::: DATA FOR ANALYSIS :::
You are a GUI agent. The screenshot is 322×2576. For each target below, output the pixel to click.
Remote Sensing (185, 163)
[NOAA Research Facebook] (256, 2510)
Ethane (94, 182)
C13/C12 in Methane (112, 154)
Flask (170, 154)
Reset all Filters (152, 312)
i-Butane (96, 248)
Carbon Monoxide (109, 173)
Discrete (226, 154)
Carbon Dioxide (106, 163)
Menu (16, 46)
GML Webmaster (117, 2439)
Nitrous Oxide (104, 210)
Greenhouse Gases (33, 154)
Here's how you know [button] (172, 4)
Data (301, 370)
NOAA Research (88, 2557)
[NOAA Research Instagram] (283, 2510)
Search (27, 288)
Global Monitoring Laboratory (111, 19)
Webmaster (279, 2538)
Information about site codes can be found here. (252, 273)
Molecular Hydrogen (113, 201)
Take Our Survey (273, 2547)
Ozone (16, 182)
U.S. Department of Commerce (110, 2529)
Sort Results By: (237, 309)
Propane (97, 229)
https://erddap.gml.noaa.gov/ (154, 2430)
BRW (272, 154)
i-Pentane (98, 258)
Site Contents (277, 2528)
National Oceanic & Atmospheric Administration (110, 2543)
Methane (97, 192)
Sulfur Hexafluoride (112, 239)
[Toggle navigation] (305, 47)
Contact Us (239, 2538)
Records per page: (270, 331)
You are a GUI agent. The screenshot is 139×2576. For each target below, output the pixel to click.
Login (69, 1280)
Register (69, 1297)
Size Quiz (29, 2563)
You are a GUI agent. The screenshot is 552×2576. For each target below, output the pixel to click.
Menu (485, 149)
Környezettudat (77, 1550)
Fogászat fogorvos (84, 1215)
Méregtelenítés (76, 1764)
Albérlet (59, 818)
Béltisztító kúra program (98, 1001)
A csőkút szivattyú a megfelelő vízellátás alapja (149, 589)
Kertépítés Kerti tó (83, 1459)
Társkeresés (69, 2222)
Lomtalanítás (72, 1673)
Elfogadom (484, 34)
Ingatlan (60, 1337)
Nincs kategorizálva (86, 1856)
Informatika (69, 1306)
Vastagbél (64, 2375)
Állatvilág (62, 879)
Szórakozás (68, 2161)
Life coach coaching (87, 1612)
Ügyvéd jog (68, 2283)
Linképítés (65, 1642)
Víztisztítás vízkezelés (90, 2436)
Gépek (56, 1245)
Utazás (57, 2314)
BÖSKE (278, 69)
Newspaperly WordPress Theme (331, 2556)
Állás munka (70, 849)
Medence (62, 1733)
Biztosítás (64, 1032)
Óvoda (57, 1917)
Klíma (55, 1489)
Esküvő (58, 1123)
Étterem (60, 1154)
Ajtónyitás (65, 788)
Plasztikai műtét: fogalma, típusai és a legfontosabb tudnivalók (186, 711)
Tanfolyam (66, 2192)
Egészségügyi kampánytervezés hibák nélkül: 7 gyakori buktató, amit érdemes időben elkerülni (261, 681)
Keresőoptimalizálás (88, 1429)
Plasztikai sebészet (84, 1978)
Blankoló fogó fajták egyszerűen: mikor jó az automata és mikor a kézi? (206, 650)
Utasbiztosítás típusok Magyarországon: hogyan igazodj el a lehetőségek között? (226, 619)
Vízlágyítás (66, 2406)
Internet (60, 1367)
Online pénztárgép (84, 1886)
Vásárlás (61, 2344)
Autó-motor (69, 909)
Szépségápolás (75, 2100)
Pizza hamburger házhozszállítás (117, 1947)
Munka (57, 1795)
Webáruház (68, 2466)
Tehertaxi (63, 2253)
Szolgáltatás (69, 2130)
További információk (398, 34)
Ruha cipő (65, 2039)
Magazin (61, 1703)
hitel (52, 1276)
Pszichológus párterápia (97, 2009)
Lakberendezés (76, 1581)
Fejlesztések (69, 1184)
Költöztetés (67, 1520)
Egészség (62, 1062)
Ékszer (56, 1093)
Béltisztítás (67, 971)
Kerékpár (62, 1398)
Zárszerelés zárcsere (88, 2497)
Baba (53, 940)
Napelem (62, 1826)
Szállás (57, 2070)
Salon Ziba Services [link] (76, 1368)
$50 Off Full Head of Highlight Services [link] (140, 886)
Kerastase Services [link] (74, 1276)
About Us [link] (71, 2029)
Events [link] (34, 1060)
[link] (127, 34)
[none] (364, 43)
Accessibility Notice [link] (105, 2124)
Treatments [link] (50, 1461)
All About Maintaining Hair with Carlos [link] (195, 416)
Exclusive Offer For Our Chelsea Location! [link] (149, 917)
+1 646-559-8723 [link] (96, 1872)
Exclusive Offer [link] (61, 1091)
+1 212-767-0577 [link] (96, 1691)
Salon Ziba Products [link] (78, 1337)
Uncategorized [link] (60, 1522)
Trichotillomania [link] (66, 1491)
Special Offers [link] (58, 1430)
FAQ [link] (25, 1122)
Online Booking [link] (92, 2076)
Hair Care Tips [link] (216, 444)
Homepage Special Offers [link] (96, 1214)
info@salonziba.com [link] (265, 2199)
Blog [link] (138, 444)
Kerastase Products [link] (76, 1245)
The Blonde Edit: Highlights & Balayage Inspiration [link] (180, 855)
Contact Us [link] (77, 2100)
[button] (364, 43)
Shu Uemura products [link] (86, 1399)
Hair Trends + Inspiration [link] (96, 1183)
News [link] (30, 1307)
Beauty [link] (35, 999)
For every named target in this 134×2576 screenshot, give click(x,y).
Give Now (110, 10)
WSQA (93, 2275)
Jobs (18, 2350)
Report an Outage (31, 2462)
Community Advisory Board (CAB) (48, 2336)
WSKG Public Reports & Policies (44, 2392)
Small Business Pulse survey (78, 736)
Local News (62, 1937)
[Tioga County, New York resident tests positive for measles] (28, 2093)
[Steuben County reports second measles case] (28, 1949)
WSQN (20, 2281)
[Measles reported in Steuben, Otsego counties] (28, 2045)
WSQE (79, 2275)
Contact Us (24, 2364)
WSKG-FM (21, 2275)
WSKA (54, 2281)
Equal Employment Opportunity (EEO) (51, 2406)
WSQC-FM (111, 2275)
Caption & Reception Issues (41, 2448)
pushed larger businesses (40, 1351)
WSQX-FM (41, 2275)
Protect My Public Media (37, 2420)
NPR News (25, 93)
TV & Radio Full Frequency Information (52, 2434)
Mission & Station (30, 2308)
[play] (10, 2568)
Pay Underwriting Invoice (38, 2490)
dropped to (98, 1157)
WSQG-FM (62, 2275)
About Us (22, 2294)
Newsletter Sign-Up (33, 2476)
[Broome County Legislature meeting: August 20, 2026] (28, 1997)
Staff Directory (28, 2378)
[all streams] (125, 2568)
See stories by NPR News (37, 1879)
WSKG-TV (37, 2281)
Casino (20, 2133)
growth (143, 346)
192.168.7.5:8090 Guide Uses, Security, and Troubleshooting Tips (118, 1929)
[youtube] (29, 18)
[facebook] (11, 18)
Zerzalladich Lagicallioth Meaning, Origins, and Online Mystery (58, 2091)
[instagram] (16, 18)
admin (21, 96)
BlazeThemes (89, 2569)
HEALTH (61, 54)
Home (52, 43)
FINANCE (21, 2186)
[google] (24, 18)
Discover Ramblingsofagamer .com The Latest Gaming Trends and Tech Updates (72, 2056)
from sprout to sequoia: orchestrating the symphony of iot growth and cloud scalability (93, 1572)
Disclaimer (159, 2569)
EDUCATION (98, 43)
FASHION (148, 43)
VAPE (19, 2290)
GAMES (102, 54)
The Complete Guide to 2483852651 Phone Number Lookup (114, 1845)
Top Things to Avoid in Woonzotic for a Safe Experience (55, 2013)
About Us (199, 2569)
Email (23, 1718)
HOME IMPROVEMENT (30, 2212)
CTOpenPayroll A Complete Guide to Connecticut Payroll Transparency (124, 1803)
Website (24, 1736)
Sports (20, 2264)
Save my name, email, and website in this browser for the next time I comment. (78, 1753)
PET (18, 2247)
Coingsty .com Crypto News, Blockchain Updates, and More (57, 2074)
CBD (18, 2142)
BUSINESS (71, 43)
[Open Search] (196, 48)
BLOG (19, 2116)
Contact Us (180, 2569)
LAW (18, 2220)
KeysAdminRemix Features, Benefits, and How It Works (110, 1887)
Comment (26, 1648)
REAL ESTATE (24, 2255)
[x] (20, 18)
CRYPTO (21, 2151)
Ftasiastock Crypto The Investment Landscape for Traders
:::
### THE PROBLEM
Could you return exactly the stretch of the data above that starts at the line with "Protect My Public Media (37, 2420)" and ends at the line with "[all streams] (125, 2568)", both lines included?

### TASK SOLUTION
Protect My Public Media (37, 2420)
NPR News (25, 93)
TV & Radio Full Frequency Information (52, 2434)
Mission & Station (30, 2308)
[play] (10, 2568)
Pay Underwriting Invoice (38, 2490)
dropped to (98, 1157)
WSQG-FM (62, 2275)
About Us (22, 2294)
Newsletter Sign-Up (33, 2476)
[Broome County Legislature meeting: August 20, 2026] (28, 1997)
Staff Directory (28, 2378)
[all streams] (125, 2568)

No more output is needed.